• _Required task_:
Please copy out the items word for word, beginning with the one containing "label: Yahoo! JAPAN" and continuing through the last item.

[Items from a dataset]
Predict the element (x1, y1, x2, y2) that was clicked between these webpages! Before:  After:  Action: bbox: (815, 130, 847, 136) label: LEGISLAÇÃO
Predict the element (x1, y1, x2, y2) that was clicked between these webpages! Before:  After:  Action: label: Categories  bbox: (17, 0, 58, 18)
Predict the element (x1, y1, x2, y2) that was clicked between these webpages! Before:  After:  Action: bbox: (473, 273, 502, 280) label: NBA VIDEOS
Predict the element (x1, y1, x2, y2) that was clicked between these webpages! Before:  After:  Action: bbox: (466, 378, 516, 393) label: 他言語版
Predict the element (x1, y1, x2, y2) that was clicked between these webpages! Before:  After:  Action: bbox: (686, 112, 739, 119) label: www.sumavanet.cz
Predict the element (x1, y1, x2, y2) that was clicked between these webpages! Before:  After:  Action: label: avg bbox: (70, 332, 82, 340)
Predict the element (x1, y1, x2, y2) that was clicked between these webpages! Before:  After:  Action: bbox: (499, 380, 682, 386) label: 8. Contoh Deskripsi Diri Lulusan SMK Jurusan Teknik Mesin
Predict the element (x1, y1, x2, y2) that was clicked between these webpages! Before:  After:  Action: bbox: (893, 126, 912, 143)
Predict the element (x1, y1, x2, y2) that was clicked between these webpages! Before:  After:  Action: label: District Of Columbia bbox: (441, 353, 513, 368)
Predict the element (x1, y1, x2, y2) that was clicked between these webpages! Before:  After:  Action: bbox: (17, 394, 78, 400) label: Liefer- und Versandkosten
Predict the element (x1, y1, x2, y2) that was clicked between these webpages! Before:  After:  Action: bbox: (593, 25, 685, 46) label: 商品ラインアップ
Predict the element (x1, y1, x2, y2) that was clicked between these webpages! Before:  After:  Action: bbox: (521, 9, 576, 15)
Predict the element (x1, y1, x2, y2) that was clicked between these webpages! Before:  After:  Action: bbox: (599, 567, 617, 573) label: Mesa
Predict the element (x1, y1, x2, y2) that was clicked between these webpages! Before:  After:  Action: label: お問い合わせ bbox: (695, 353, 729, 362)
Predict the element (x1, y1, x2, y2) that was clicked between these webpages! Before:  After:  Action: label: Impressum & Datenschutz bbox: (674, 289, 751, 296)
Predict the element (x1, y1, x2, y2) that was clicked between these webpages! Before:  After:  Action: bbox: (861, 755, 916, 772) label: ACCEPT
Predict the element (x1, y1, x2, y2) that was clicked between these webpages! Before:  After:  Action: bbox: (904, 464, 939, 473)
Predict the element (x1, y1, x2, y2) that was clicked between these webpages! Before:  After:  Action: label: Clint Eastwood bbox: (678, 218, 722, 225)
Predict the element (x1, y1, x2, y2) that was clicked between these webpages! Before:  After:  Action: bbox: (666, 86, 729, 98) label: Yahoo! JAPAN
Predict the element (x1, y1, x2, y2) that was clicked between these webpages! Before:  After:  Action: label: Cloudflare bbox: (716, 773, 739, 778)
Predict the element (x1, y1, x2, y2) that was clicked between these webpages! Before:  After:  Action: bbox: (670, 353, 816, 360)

• _Correct answer_:
Predict the element (x1, y1, x2, y2) that was clicked between these webpages! Before:  After:  Action: bbox: (666, 86, 729, 98) label: Yahoo! JAPAN
Predict the element (x1, y1, x2, y2) that was clicked between these webpages! Before:  After:  Action: label: Cloudflare bbox: (716, 773, 739, 778)
Predict the element (x1, y1, x2, y2) that was clicked between these webpages! Before:  After:  Action: bbox: (670, 353, 816, 360)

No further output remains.